Iris has had a long, complex friendship with Walter. Walter is an irresistible charmer, a brilliant author, a lover of many women, and a master at letting down loved ones. When he dies suddenly, Iris is left to deal with all he left behind — three ex-wives with unfinished business, his interrupted literary legacy, and his beloved beast Apollo. It's not that Iris doesn't like dogs, but this is Manhattan, and she’ll get kicked out of her building if they find out she’s pretty much trying to house a horse.
This movie contains 3 potentially triggering events.
The entire premise is a serial groomer kills himself after being fired for continuously assaulting his college (grad?) students. He leaves one of his now older grooming victims, who has maintained a bizzare life-consuming friendship with him over 20 years, his gigantic ill-behaved dog. Coerced through guilt, she allows it to dominate her entire life. But this is a good thing. Exactly “what she needed”. Dog is dying (but doesn’t die on screen), cry, the end.

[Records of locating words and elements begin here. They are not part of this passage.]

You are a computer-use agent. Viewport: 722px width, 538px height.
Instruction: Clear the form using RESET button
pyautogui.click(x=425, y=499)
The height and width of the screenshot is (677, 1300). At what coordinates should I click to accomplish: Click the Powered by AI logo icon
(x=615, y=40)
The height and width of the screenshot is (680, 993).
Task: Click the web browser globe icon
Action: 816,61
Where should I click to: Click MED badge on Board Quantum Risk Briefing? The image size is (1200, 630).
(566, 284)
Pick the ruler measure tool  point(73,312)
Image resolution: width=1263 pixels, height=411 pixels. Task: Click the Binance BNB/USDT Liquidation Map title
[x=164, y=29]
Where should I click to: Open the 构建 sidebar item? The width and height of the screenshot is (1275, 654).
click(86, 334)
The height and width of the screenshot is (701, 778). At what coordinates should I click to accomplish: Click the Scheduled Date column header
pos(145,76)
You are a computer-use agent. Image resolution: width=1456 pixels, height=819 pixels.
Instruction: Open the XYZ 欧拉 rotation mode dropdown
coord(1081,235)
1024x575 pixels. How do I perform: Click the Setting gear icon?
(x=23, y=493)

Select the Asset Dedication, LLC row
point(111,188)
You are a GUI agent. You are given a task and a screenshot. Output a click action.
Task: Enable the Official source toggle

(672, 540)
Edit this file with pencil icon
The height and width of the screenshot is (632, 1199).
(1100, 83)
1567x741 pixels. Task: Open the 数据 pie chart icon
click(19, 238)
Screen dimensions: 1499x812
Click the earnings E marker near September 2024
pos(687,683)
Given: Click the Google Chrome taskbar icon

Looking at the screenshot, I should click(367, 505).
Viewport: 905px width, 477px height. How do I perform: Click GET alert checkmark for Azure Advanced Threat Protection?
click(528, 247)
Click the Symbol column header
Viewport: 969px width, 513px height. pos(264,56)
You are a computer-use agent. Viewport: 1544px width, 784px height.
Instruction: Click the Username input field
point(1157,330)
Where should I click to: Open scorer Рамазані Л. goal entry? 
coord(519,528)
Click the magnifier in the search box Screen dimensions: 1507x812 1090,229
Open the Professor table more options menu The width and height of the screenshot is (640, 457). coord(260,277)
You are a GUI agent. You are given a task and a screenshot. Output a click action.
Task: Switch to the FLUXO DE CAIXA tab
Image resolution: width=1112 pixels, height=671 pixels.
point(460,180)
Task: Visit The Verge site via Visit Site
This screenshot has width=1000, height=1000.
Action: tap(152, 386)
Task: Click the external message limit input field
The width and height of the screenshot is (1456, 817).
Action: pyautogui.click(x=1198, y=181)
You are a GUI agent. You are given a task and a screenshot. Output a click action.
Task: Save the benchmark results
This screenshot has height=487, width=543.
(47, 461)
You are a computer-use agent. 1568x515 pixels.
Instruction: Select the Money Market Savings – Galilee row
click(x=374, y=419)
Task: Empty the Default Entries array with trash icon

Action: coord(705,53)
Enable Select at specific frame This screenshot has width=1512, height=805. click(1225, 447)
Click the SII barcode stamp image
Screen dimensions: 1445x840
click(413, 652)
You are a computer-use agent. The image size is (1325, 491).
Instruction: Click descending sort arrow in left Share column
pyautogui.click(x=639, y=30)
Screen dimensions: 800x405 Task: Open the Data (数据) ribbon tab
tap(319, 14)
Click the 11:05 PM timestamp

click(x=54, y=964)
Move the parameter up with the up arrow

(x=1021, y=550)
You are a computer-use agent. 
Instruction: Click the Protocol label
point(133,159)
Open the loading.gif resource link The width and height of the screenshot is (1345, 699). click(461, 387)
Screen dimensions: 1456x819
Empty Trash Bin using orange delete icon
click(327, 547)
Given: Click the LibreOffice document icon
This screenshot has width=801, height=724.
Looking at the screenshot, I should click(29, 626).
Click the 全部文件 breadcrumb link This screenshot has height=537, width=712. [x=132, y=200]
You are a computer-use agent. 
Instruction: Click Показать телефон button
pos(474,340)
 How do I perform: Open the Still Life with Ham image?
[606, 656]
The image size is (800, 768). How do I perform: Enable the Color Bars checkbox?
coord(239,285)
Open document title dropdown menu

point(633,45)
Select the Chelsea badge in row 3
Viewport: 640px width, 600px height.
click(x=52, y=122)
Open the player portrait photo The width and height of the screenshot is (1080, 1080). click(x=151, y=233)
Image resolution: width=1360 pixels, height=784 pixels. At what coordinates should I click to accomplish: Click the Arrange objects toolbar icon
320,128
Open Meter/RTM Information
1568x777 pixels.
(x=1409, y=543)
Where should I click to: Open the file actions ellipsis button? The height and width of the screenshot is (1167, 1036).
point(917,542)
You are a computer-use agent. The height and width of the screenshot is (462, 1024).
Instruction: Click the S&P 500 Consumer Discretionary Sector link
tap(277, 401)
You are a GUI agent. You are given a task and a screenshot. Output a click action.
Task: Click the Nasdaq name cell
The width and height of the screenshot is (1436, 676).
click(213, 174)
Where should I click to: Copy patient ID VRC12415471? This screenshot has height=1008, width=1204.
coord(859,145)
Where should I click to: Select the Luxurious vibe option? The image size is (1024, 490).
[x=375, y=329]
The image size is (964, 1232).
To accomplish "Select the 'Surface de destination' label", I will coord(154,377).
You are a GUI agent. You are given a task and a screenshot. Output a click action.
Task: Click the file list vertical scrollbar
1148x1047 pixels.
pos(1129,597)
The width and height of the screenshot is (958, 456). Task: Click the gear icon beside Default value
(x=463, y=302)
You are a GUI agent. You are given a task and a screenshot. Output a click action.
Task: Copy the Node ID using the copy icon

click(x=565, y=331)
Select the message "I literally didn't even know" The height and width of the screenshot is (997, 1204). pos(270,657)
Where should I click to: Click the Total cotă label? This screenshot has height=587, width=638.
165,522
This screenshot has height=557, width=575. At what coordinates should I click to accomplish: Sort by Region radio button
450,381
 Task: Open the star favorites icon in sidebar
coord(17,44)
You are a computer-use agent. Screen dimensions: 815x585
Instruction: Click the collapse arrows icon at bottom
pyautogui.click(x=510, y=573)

One scene that shocked me was when she, casually reminiscing in the park, described being vulgarly sexually propositioned by him and then tossed and told to forget it. But she forgave him immediately afterwards. Another victim of his, who he married, says she envies her because she was wanted for more than just sex. This is good.
The most triggering aspect of this movie is all of this is treated as if it’s okay. His affinity for sexual relationships with his students/mentees is just quirky, and all of these scarred women orbiting him adore him in a way the movie expects you to as well. I would think I misunderstood, rewind, and see I had heard it 100% correctly.
This should be psychological horror. In a way, it kind of is, unintentionally. It’s pro-groomer Marley and Me. And although dog doesn’t die, it IS actively dying. Yuckiest movie I’ve seen in a while.
Has a jokey sequence in the intro around a dinner table, discussing about how a Hans Christian Anderson story is about raping a woman. Short, not exorbitantly detailed, less than a minute. Very unnecessary.
Also. The main guy you’re supposed to be grieving the whole movie is a groomer. So, it’s not explicitly stated. But a duck is a duck.